Note that for the circle's radius squared we got an algebraic expression that includes both parameters from the problem,

Note additionally that this expression can be factored into a squared binomial (using the perfect square formula):

$R_O^2=(5a)^2-20ab+(2b)^2 \\ \downarrow\\ R_O^2=(5a)^2-2\cdot5a\cdot2b+(2b)^2\\ \boxed{ R_O^2=(5a-2b)^2}$

To summarize, we found that the center of the given circle represented by the equation and its radius (squared) are:

$\rightarrow\boxed{O(5a,2b),\hspace{4pt}R_O^2=(5a-2b)^2}$

Now let's note that there is a constraint on the parameters in the problem, let's look at the radius squared expression: $R_O^2$,

and note that although this expression: $(5a-2b)^2$ must be non-negative (since it's an expression that is squared) meaning there's no contradiction with the fact that it equals the radius squared,

still- it could be zero, which would contradict the initial given- stating that the given equation represents a circle equation, (and therefore it's impossible that the radius derived from it would be zero),

meaning we must require that:

$R_O\neq0\\ \downarrow\\ 5a-2b\neq0\\ \downarrow\\ \boxed{5a\neq2b}$

Let's return now to the expression for the circle's center that we got and note that we can conclude from the constraint we found on the parameters that:

$O(x_o,y_o)\leftrightarrow O(5a,2b)\leftrightarrow 5a\neq2b\\ \downarrow\\ \boxed{x_o\neq y_o}$

meaning- it's impossible for the circle's center point to have identical x and y coordinates!
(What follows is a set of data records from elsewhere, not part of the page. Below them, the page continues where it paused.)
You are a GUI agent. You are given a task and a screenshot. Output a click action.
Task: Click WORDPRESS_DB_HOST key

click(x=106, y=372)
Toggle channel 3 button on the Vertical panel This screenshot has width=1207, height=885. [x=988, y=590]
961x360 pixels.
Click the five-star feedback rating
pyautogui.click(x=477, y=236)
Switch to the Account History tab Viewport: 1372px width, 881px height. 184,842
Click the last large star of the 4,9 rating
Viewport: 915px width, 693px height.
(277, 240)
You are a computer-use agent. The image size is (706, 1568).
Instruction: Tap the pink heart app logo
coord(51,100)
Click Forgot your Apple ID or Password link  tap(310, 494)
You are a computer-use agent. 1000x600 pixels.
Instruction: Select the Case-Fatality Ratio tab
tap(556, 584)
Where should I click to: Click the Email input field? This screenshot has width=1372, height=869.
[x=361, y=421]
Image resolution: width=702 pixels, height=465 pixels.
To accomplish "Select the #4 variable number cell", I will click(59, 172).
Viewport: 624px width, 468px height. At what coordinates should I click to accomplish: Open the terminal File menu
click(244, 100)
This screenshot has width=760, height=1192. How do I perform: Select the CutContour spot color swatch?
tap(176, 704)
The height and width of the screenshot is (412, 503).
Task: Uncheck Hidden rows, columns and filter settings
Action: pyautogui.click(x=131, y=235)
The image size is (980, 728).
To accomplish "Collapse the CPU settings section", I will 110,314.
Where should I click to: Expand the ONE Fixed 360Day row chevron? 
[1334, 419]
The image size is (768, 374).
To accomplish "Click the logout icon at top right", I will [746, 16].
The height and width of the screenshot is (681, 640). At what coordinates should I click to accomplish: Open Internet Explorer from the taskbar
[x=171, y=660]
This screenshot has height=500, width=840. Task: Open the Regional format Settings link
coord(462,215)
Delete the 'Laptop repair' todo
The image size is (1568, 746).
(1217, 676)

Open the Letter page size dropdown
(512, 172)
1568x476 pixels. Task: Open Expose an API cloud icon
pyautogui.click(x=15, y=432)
However- if we assume that the circle's center point indeed lies on the line: $y=x$then it must satisfy it, meaning it must be true that:

$\textcolor{red}{\boxed{y_o=x_o}}$

But of course as mentioned before this is a contradiction to the constraint we found earlier(!!)

(which came from requiring that the circle's radius cannot be zero)

Therefore we conclude that there are no parameters$a,\hspace{2pt}b$for which the circle's center (represented by the given equation) lies on the line: $y=x$.

Therefore- the correct answer is answer C.